Gerakan One Piece di Nepal: Simbol Perlawanan Generasi Muda yang Kecewa pada Pemerintahan Korup
- Pixabay
VIVA, Banyumas – Di tengah gelombang protes besar-besaran yang melanda Nepal, muncul sebuah fenomena unik: simbol dan semangat dari kisah One Piece kini ikut mewarnai aksi-aksi di jalanan. Generasi muda membawa bendera bajak laut Topi Jerami, meneriakkan yel-yel kebebasan, bahkan menggambar mural Luffy sebagai tanda perlawanan terhadap penindasan.
Bagi banyak anak muda Nepal, One Piece bukan sekadar cerita fantasi dari Jepang. Ia telah menjadi simbol perjuangan untuk melawan ketidakadilan, korupsi, dan pembatasan kebebasan. Sama seperti kru Topi Jerami yang berlayar menantang penguasa lalim di lautan, rakyat Nepal pun merasa perlu berlayar bersama menuju perubahan.
Kekecewaan yang Menumpuk
Pemerintah yang semestinya mengayomi justru dianggap mengekang. Mulai dari kebijakan pemblokiran media sosial, korupsi yang merajalela, hingga penanganan represif terhadap demonstrasi, semua itu menimbulkan luka mendalam. Banyak anak muda merasa masa depan mereka dirampas. Dalam situasi ini, One Piece hadir sebagai bahasa perlawanan: ringan, imajinatif, tapi penuh makna.
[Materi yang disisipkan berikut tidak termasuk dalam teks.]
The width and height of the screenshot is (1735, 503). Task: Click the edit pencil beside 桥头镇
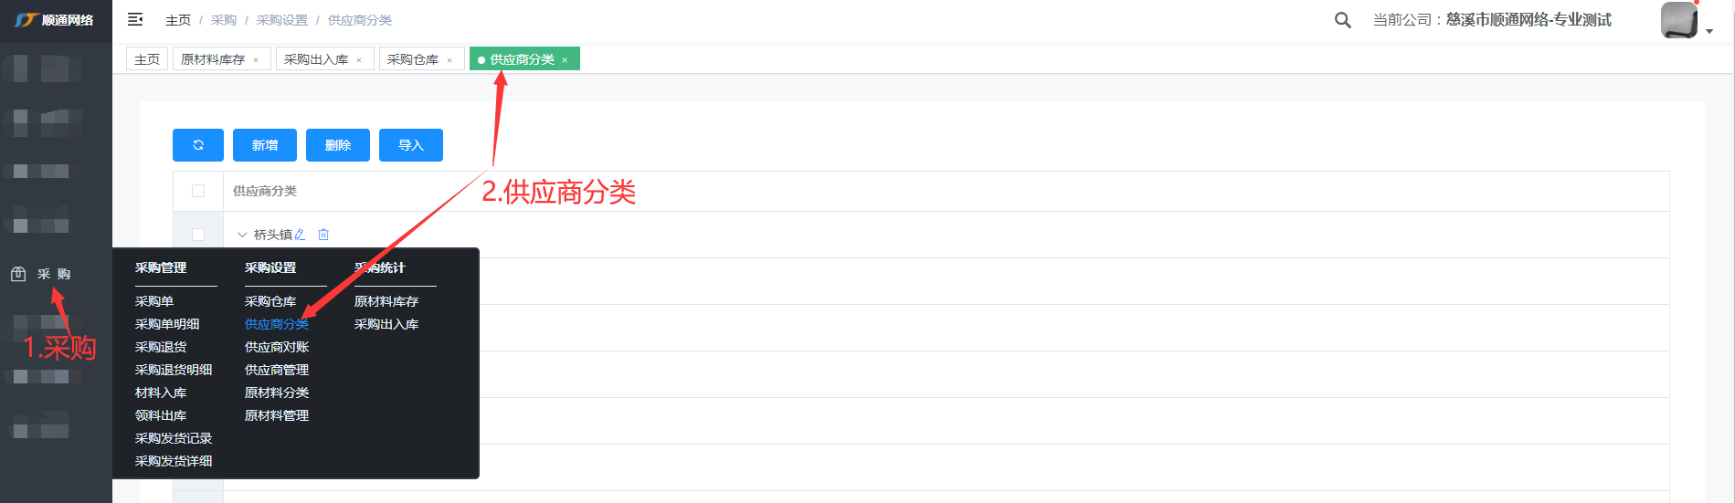click(301, 235)
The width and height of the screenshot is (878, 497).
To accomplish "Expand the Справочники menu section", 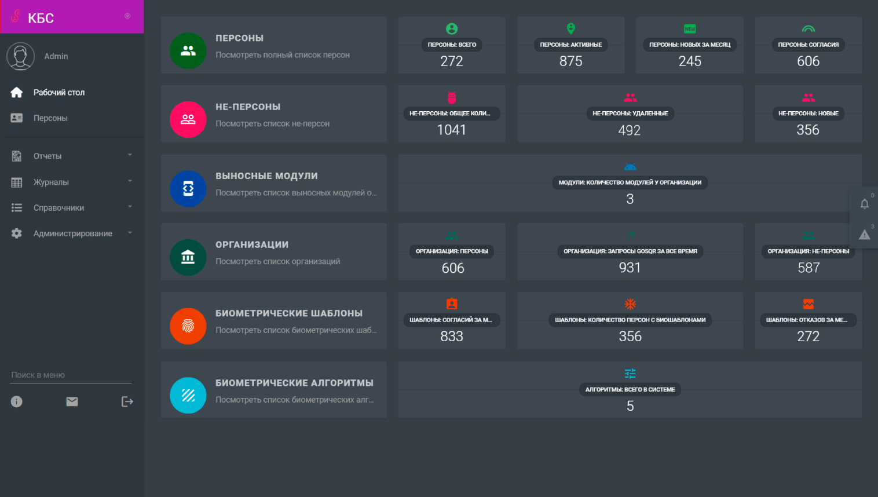I will [72, 207].
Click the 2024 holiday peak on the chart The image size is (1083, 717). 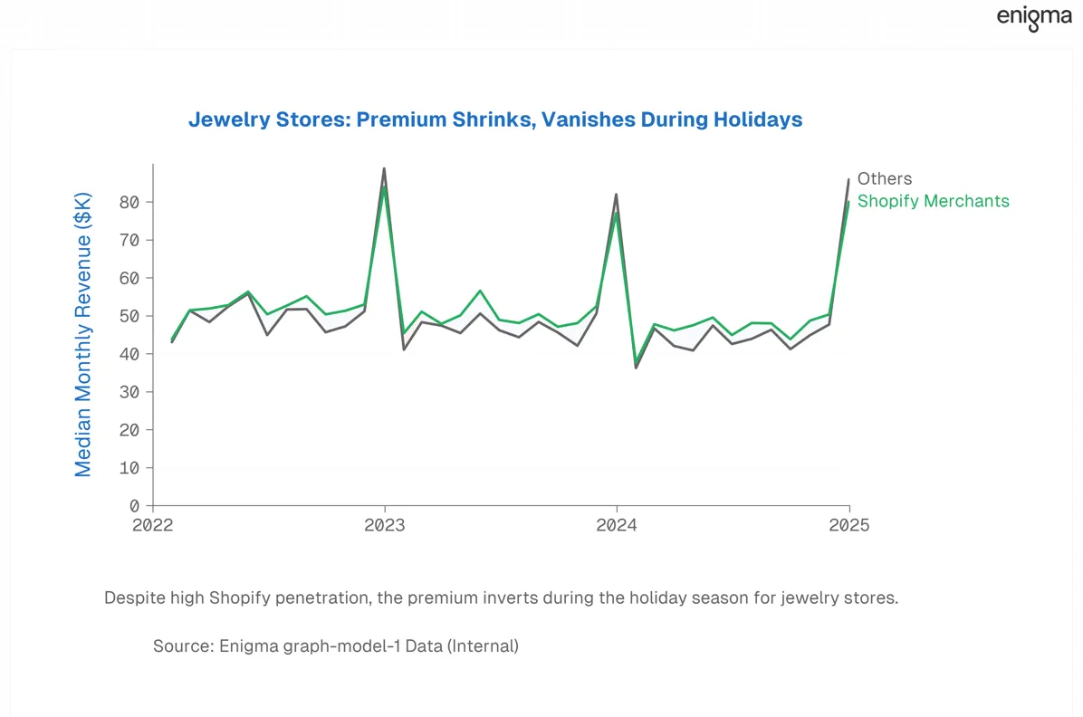(x=616, y=195)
“Kalau Luffy bisa menantang para tiran di lautan, kenapa kita harus diam menghadapi tirani di tanah kita sendiri?” begitu komentar salah satu demonstran di Kathmandu.
One Piece sebagai Simbol Perlawanan
Bendera dengan tengkorak ber-topi jerami terlihat dikibarkan di beberapa titik protes. Poster bertuliskan “We Want Freedom, Not Censorship” berdampingan dengan gambar Luffy tersenyum menantang. Gerakan ini seolah menjadi penegasan: rakyat Nepal ingin merdeka, ingin hidup adil, tanpa ditindas oleh sistem yang korup.